A Markov chain on states $\{0,1,2,3,4,5,6,7\}$ has the transition probability matrix
$$P= \begin{bmatrix} 0 & 1 & 0 & 0 & 0 & 0 & 0 & 0 \\ 0 & 0 & 1 & 0 & 0 & 0 & 0 & 0 \\ 0 & 0 & 0 & 1 & 0 & 0 & 0 & 0 \\ 0 & 0 & 0 & 0 & 1 & 0 & 0 & 0 \\ 0.5 & 0 & 0 & 0 & 0 & 0.5 & 0 & 0 \\ 0 & 0 & 0 & 0 & 0 & 0 & 1 & 0 \\ 0 & 0 & 0 & 0 & 0 & 0 & 0 & 1 \\ 1 & 0 & 0 & 0 & 0 & 0 & 0 & 0 \\ \end{bmatrix}. $$ How can I determine the period of each states of the Markov chain ?

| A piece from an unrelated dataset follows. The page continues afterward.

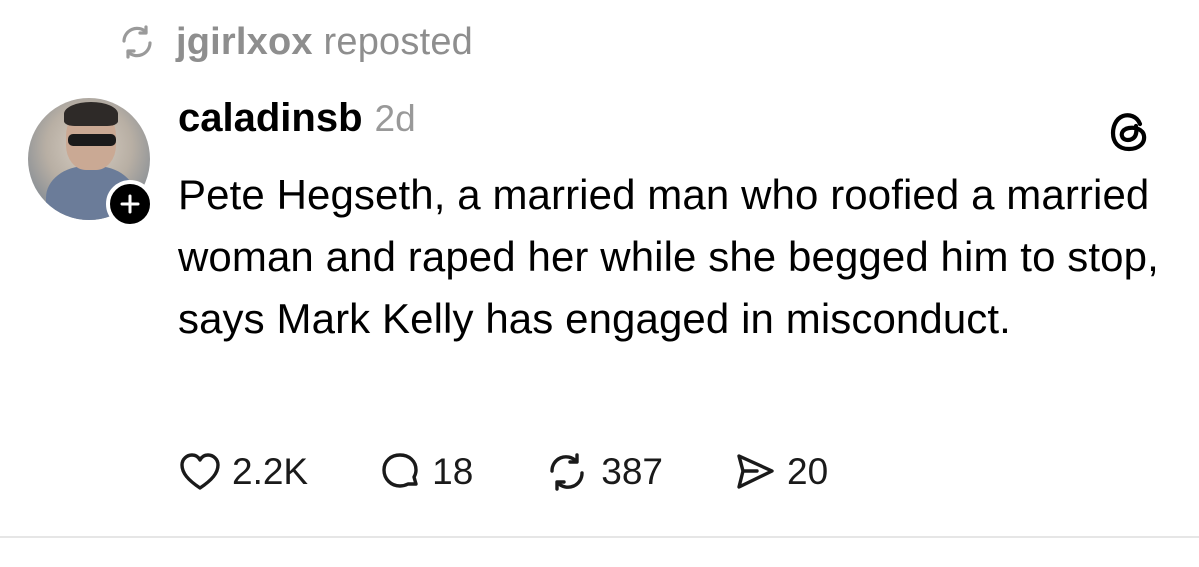  I want to click on share-icon, so click(756, 472).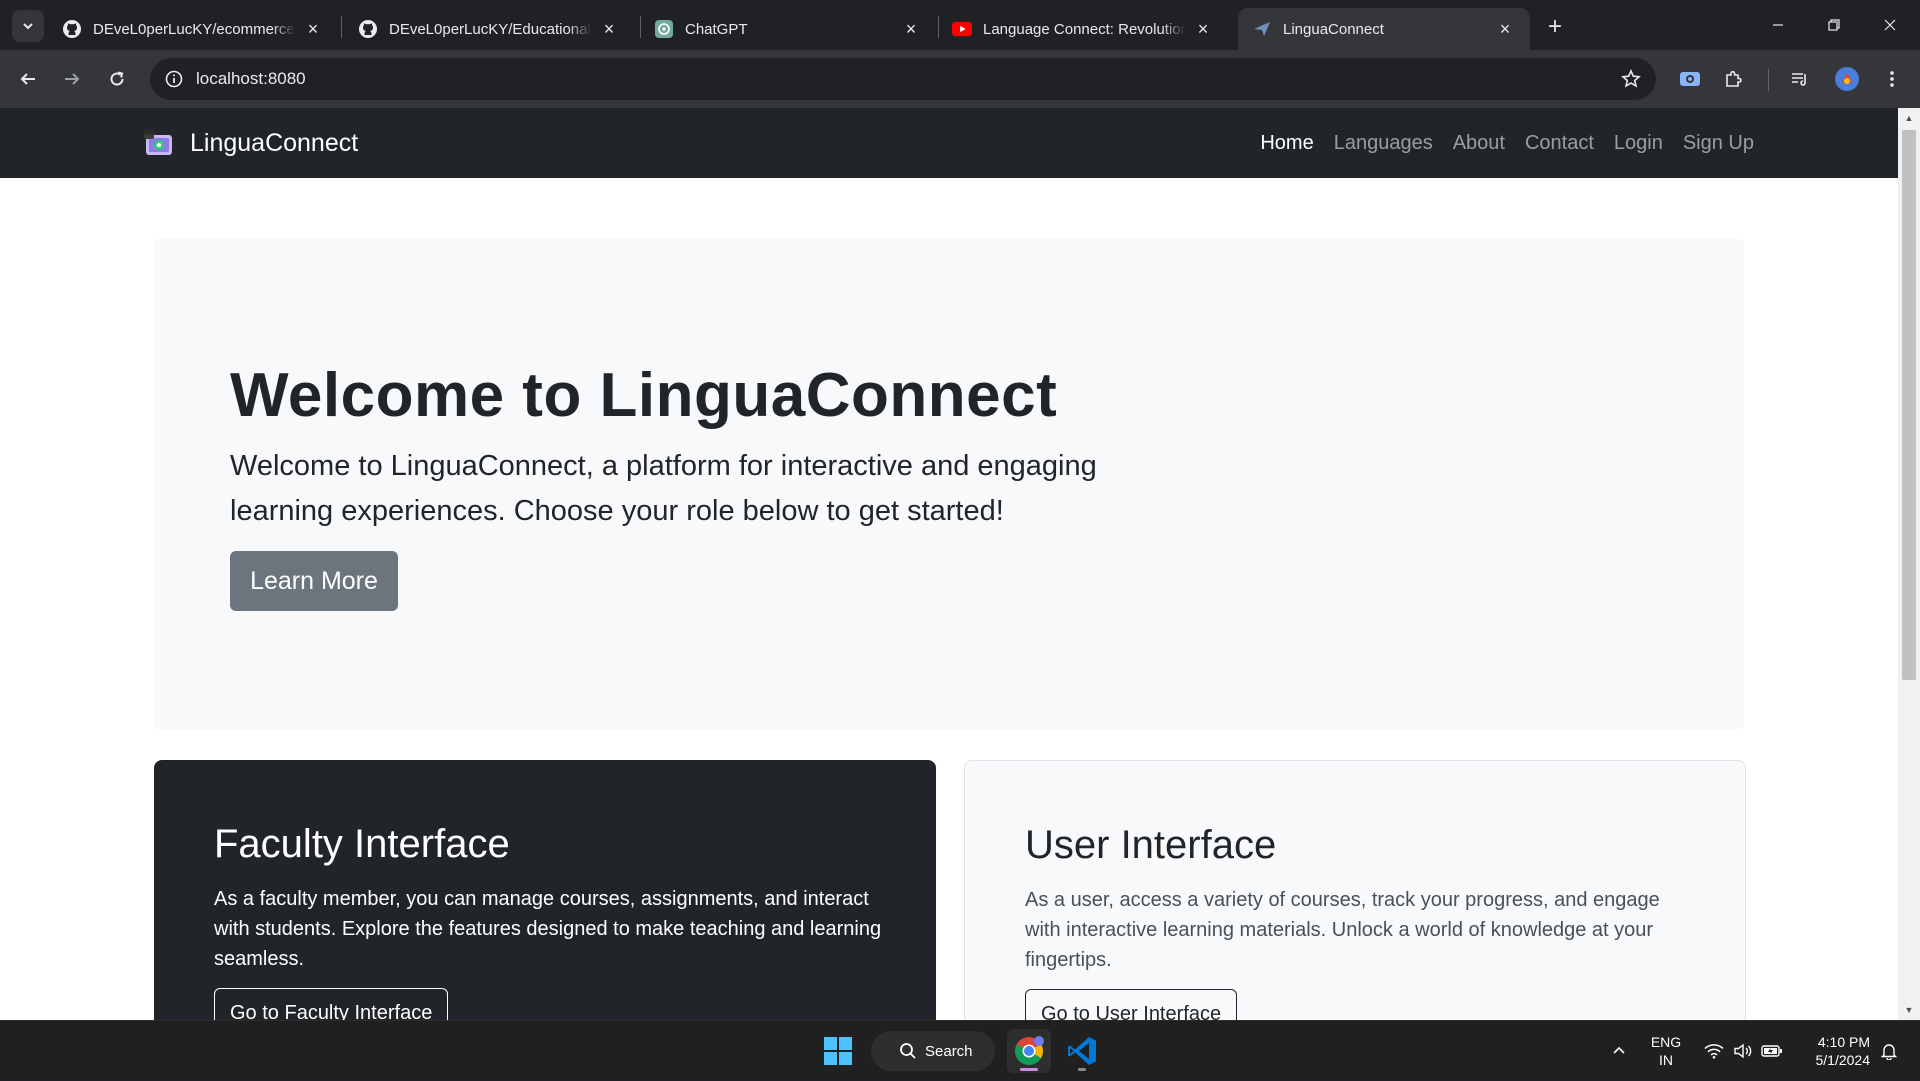 The height and width of the screenshot is (1081, 1920). I want to click on nav-contact: Contact, so click(1560, 144).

I noticed that it is an irreducible Markov chain. So every state will have the same period. Is there any easy technique to find the period of the given Markov chain with the mentioned transition probability matrix $P$?
For this very special case, note that starting at 0 it must go 0,1,2,3,4 and then from 4 it might go back to 0, making the least $n>0$ with $P_{00}^{(n)}>0$ to be $n=5.$ But again resuming from 4 it might go on to 5, then it must go to 6,7, then 0. That means that also $P_{00}^{(8)}>0.$ The gcd of 5 and 8 is 1, so if I'm following the definition right it seems here the period is 1.